[WORK TO BE COMPLETED]: Copy all of the material below line for line, with no changes.

** BEGIN INPUT MATERIAL **

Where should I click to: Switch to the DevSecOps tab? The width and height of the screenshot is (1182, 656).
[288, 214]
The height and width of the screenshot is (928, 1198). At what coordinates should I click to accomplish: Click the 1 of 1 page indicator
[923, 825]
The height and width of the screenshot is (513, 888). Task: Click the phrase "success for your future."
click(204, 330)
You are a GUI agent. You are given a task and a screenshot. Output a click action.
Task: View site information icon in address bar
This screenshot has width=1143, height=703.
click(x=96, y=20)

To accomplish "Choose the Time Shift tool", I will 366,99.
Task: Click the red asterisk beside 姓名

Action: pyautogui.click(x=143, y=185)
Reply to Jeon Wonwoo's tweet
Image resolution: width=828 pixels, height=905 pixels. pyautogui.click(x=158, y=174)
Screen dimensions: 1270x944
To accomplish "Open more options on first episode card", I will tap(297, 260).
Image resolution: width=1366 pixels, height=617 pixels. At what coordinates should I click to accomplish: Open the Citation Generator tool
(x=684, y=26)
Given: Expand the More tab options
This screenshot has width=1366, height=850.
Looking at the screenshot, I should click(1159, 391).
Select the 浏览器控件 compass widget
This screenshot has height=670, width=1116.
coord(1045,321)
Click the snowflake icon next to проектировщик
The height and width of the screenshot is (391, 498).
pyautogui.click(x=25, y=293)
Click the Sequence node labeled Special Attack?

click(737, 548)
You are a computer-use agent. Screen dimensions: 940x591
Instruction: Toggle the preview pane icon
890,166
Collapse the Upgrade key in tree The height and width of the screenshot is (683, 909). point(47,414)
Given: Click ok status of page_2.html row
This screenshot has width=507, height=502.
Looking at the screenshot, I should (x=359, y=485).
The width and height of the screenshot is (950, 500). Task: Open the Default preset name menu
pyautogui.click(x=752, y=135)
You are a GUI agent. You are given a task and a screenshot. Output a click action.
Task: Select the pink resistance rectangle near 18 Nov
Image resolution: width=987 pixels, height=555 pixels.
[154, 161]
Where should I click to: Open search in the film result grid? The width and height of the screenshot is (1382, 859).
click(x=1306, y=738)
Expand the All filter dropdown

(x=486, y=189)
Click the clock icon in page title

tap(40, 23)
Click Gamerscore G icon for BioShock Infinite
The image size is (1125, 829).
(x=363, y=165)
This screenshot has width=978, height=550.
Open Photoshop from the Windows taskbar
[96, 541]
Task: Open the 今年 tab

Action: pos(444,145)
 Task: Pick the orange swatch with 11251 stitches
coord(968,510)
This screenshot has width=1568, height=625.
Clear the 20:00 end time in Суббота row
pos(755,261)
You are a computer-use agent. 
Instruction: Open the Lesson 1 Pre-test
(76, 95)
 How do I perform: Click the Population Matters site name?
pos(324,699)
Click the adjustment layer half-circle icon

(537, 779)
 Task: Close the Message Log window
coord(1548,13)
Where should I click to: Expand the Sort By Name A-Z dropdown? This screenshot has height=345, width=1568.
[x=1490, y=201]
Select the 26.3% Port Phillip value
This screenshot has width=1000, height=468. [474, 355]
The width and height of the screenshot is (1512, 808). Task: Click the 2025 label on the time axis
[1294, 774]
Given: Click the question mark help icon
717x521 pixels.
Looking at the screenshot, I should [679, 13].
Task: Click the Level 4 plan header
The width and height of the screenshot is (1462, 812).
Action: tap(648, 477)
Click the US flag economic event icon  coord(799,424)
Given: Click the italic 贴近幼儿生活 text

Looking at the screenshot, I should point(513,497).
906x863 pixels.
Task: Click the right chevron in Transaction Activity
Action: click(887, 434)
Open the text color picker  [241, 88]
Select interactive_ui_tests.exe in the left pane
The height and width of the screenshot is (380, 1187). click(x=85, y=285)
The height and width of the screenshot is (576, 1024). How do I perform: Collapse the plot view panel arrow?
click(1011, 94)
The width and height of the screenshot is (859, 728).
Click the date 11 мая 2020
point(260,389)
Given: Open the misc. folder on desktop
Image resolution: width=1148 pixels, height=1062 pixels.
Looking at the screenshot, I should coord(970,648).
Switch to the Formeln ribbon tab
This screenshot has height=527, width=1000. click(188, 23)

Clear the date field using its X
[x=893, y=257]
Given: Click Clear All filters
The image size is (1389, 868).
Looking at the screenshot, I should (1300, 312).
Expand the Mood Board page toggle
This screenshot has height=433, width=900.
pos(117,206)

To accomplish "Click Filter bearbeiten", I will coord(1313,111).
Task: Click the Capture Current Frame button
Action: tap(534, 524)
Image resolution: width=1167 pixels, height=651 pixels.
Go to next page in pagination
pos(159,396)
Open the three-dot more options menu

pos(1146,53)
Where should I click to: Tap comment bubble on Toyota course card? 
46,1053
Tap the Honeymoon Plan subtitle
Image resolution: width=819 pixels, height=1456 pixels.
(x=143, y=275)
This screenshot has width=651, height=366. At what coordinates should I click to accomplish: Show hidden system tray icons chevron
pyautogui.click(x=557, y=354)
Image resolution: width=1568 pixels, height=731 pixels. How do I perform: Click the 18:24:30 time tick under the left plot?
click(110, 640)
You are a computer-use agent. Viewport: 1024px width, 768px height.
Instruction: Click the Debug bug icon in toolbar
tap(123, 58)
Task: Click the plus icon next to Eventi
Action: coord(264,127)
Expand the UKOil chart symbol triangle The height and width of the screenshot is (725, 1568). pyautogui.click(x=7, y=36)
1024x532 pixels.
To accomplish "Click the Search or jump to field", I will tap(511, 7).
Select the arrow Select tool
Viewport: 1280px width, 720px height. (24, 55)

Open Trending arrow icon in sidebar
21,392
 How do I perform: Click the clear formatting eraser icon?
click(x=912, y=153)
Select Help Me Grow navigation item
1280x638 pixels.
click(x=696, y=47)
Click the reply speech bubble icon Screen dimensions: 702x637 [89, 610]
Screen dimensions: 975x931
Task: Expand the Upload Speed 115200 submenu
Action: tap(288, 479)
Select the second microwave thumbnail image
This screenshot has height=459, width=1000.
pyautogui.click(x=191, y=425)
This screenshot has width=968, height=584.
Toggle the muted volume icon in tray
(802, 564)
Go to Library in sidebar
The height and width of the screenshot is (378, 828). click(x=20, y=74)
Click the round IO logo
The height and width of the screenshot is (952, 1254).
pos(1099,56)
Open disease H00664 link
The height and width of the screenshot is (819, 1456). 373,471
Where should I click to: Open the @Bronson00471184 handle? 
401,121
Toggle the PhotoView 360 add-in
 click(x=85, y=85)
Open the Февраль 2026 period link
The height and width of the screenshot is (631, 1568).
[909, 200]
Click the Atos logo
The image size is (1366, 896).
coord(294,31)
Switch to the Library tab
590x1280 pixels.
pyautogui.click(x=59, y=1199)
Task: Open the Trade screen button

** END INPUT MATERIAL **

[SOLUTION TO THE EXERCISE]:
Where should I click to: Switch to the DevSecOps tab? The width and height of the screenshot is (1182, 656).
[288, 214]
The height and width of the screenshot is (928, 1198). At what coordinates should I click to accomplish: Click the 1 of 1 page indicator
[923, 825]
The height and width of the screenshot is (513, 888). Task: Click the phrase "success for your future."
click(204, 330)
You are a GUI agent. You are given a task and a screenshot. Output a click action.
Task: View site information icon in address bar
This screenshot has width=1143, height=703.
click(x=96, y=20)

To accomplish "Choose the Time Shift tool", I will 366,99.
Task: Click the red asterisk beside 姓名

Action: pyautogui.click(x=143, y=185)
Reply to Jeon Wonwoo's tweet
Image resolution: width=828 pixels, height=905 pixels. pyautogui.click(x=158, y=174)
Screen dimensions: 1270x944
To accomplish "Open more options on first episode card", I will tap(297, 260).
Image resolution: width=1366 pixels, height=617 pixels. At what coordinates should I click to accomplish: Open the Citation Generator tool
(x=684, y=26)
Given: Expand the More tab options
This screenshot has width=1366, height=850.
Looking at the screenshot, I should click(1159, 391).
Select the 浏览器控件 compass widget
This screenshot has height=670, width=1116.
coord(1045,321)
Click the snowflake icon next to проектировщик
The height and width of the screenshot is (391, 498).
pyautogui.click(x=25, y=293)
Click the Sequence node labeled Special Attack?

click(737, 548)
You are a computer-use agent. Screen dimensions: 940x591
Instruction: Toggle the preview pane icon
890,166
Collapse the Upgrade key in tree The height and width of the screenshot is (683, 909). point(47,414)
Given: Click ok status of page_2.html row
This screenshot has width=507, height=502.
Looking at the screenshot, I should (x=359, y=485).
The width and height of the screenshot is (950, 500). Task: Open the Default preset name menu
pyautogui.click(x=752, y=135)
You are a GUI agent. You are given a task and a screenshot. Output a click action.
Task: Select the pink resistance rectangle near 18 Nov
Image resolution: width=987 pixels, height=555 pixels.
[154, 161]
Where should I click to: Open search in the film result grid? The width and height of the screenshot is (1382, 859).
click(x=1306, y=738)
Expand the All filter dropdown

(x=486, y=189)
Click the clock icon in page title

tap(40, 23)
Click Gamerscore G icon for BioShock Infinite
The image size is (1125, 829).
(x=363, y=165)
This screenshot has width=978, height=550.
Open Photoshop from the Windows taskbar
[96, 541]
Task: Open the 今年 tab

Action: pos(444,145)
 Task: Pick the orange swatch with 11251 stitches
coord(968,510)
This screenshot has width=1568, height=625.
Clear the 20:00 end time in Суббота row
pos(755,261)
You are a computer-use agent. 
Instruction: Open the Lesson 1 Pre-test
(76, 95)
 How do I perform: Click the Population Matters site name?
pos(324,699)
Click the adjustment layer half-circle icon

(537, 779)
 Task: Close the Message Log window
coord(1548,13)
Where should I click to: Expand the Sort By Name A-Z dropdown? This screenshot has height=345, width=1568.
[x=1490, y=201]
Select the 26.3% Port Phillip value
This screenshot has width=1000, height=468. [474, 355]
The width and height of the screenshot is (1512, 808). Task: Click the 2025 label on the time axis
[1294, 774]
Given: Click the question mark help icon
717x521 pixels.
Looking at the screenshot, I should [679, 13].
Task: Click the Level 4 plan header
The width and height of the screenshot is (1462, 812).
Action: tap(648, 477)
Click the US flag economic event icon  coord(799,424)
Given: Click the italic 贴近幼儿生活 text

Looking at the screenshot, I should point(513,497).
906x863 pixels.
Task: Click the right chevron in Transaction Activity
Action: click(887, 434)
Open the text color picker  [241, 88]
Select interactive_ui_tests.exe in the left pane
The height and width of the screenshot is (380, 1187). click(x=85, y=285)
The height and width of the screenshot is (576, 1024). How do I perform: Collapse the plot view panel arrow?
click(1011, 94)
The width and height of the screenshot is (859, 728).
Click the date 11 мая 2020
point(260,389)
Given: Open the misc. folder on desktop
Image resolution: width=1148 pixels, height=1062 pixels.
Looking at the screenshot, I should coord(970,648).
Switch to the Formeln ribbon tab
This screenshot has height=527, width=1000. click(188, 23)

Clear the date field using its X
[x=893, y=257]
Given: Click Clear All filters
The image size is (1389, 868).
Looking at the screenshot, I should (1300, 312).
Expand the Mood Board page toggle
This screenshot has height=433, width=900.
pos(117,206)

To accomplish "Click Filter bearbeiten", I will coord(1313,111).
Task: Click the Capture Current Frame button
Action: tap(534, 524)
Image resolution: width=1167 pixels, height=651 pixels.
Go to next page in pagination
pos(159,396)
Open the three-dot more options menu

pos(1146,53)
Where should I click to: Tap comment bubble on Toyota course card? 
46,1053
Tap the Honeymoon Plan subtitle
Image resolution: width=819 pixels, height=1456 pixels.
(x=143, y=275)
This screenshot has width=651, height=366. At what coordinates should I click to accomplish: Show hidden system tray icons chevron
pyautogui.click(x=557, y=354)
Image resolution: width=1568 pixels, height=731 pixels. How do I perform: Click the 18:24:30 time tick under the left plot?
click(110, 640)
You are a computer-use agent. Viewport: 1024px width, 768px height.
Instruction: Click the Debug bug icon in toolbar
tap(123, 58)
Task: Click the plus icon next to Eventi
Action: coord(264,127)
Expand the UKOil chart symbol triangle The height and width of the screenshot is (725, 1568). pyautogui.click(x=7, y=36)
1024x532 pixels.
To accomplish "Click the Search or jump to field", I will tap(511, 7).
Select the arrow Select tool
Viewport: 1280px width, 720px height. (24, 55)

Open Trending arrow icon in sidebar
21,392
 How do I perform: Click the clear formatting eraser icon?
click(x=912, y=153)
Select Help Me Grow navigation item
1280x638 pixels.
click(x=696, y=47)
Click the reply speech bubble icon Screen dimensions: 702x637 [89, 610]
Screen dimensions: 975x931
Task: Expand the Upload Speed 115200 submenu
Action: tap(288, 479)
Select the second microwave thumbnail image
This screenshot has height=459, width=1000.
pyautogui.click(x=191, y=425)
This screenshot has width=968, height=584.
Toggle the muted volume icon in tray
(802, 564)
Go to Library in sidebar
The height and width of the screenshot is (378, 828). click(x=20, y=74)
Click the round IO logo
The height and width of the screenshot is (952, 1254).
pos(1099,56)
Open disease H00664 link
The height and width of the screenshot is (819, 1456). 373,471
Where should I click to: Open the @Bronson00471184 handle? 
401,121
Toggle the PhotoView 360 add-in
 click(x=85, y=85)
Open the Февраль 2026 period link
The height and width of the screenshot is (631, 1568).
[909, 200]
Click the Atos logo
The image size is (1366, 896).
coord(294,31)
Switch to the Library tab
590x1280 pixels.
pyautogui.click(x=59, y=1199)
Task: Open the Trade screen button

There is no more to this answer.